Apart from Tahoe-LAFS (covered by tahoe lfs for reals and ?hook with tahoe-lafs), special remotes (which I understand as real storage backends) for other other peer network data stores would be interesting.

I mean gnunet, freenet, BitTorrent (also trackerless).

Before dropping a file locally, the BitTorrent client should check that all parts are still available from the peers.

Of course, there is no guarantee assumed that the content won't disappear from the peer network in future: they act more like a cache rather than an archive on whose lifespan you decide. (I'm only not sure about gnunet now: whether there is a rule of dropping unused content from it, like in freenet.)

So, a copy in peer networks shouldn't be counted on by git-annex as much as a copy on a storage you control: probably, by efault, it shouldn't let you delete the local copy if there is a copy in a peer network unless you saved it somewhere else.

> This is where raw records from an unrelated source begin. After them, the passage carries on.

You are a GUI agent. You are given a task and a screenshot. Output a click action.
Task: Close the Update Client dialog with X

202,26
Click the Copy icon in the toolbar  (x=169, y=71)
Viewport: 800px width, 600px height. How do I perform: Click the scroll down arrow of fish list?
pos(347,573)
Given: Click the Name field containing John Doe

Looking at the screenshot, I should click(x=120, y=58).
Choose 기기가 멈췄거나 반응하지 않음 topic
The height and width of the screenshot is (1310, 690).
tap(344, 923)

(Think of such a scenario: I could save some of my public large data on external disks/DVDs and keep them at home, and also put them onto peer networks with the same nterface of git-annex which I would be used to; I would also use the git-annex interface to check from time to time that the content is still present, i.e. "cached", on the peer networks. Whenever I'm away from home, and unexpectedly need to show this content to someone, or have a look at it for some reason, I could get it from the peer network "cache".)

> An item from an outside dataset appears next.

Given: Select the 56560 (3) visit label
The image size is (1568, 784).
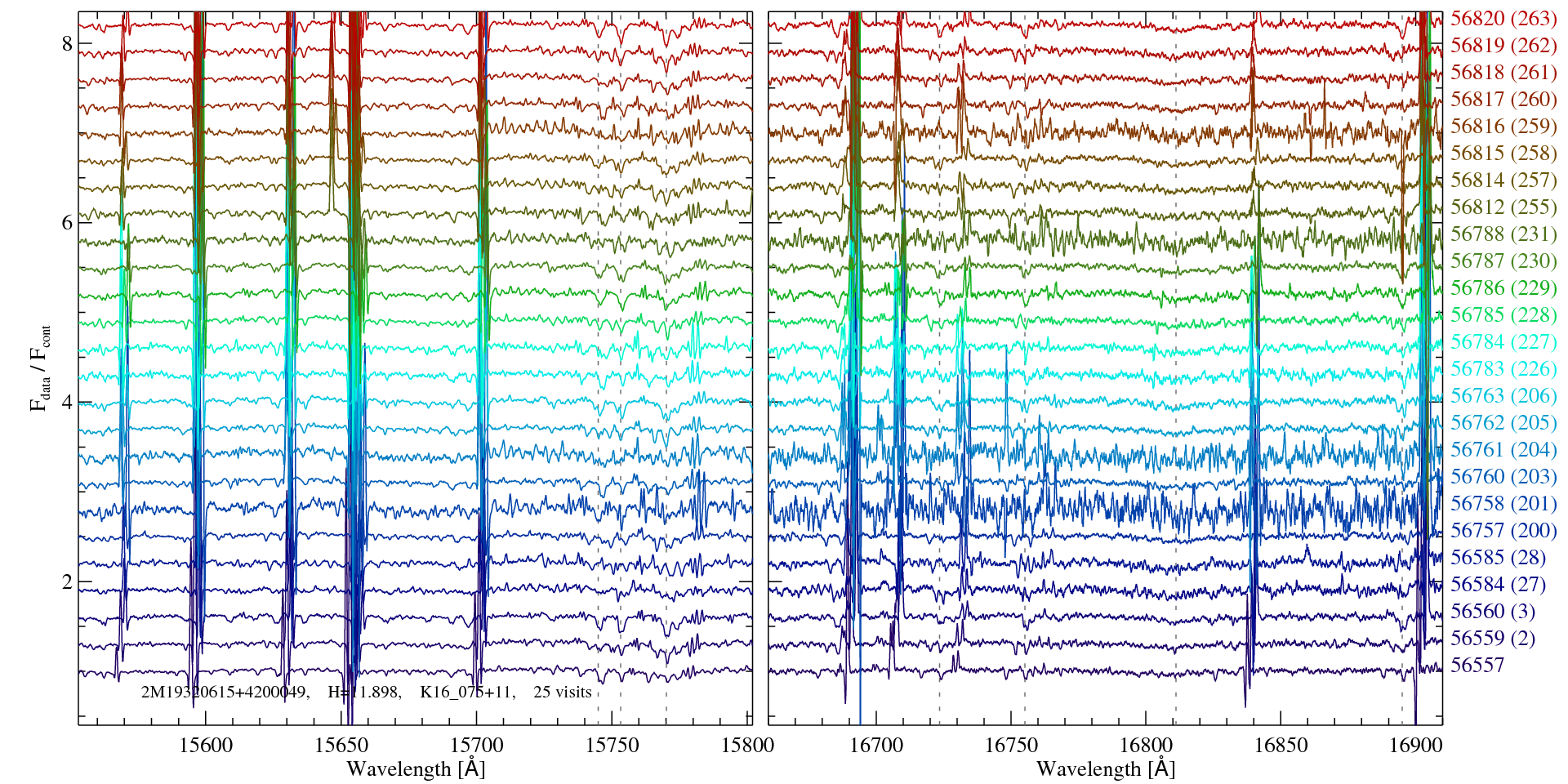Looking at the screenshot, I should 1493,612.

Also networks like namecoin (derived from bitcoin) can be used as a key-value store. Despite being a peer network, a system like namecoin actually could offer the publisher more control over the lifespan of the content: he should be able to offer "financial" reward for others processing his key-value data. (But I'm not sure namecoin is designed reasonably for this reward system to work actually; but there might be appearing other similar systems.)

A different view: extend the key-value backends with ways to look for the content in other content-addressable storage systems

We might want to look for the registered files in other content-addressable storage systems (and also to be able to put the files there for storage).

For example:

  • GNUnet uses its own hash format to address the content. git-annex could extend its own backends with a one to work with GNUnet, and by default have a built-in special remote that would interact with GNUnet when looking for a content or storing some content. No special setup of the special remote in each repo should be necessary, because GNUnet is "global", so we'd just use the user's already configured GNUnet client. Just turning the builtin GNUnet special remote on or off should be an option (in the repo configuration, and when calling the commands that would query it, like whereis).
  • freenet is similar.
  • Similarly, a backend for the hashes used in BitTorrent and magnet links could be used. If we want a trackerless mode, then probably it's a similar case for a "global"/built-in special remote that needs no local setup in each repo. Using a selected tracker would mean setting up a special remote in our repo.
  • Git itself can be viwed as place to look for the content. There could be a corresponding backend and a builtin special remote (needing no extra setup) to look for the content among the objects stored in the local Git repo. (What if we have a copy of a file that we've put under the control of git-annex in a previous Git commit? We could get it from the object store of Git.)
  • Venti, Tahoe-LAFS would need a backend for their hashes, and a specially setup special remote in each repo where we'd like to use them--because these are not "global" system, we must setup the path to the instance of the filesystem we'd like to use.
  • probably, there must be other interesting cases of this kind...
  • (I'm also thinking about using somethng like a bibliographic information as a key, but then it wouldn't guarantee identical files: the same paper can be stored in different formats, etc. Cf. URNs, via http://it.slashdot.org/comments.pl?sid=3032489&cid=40907233. Also, an URN like bibliographic information can't be computed from the file, it will have to be entered manually or obtained from another directory of URNs.)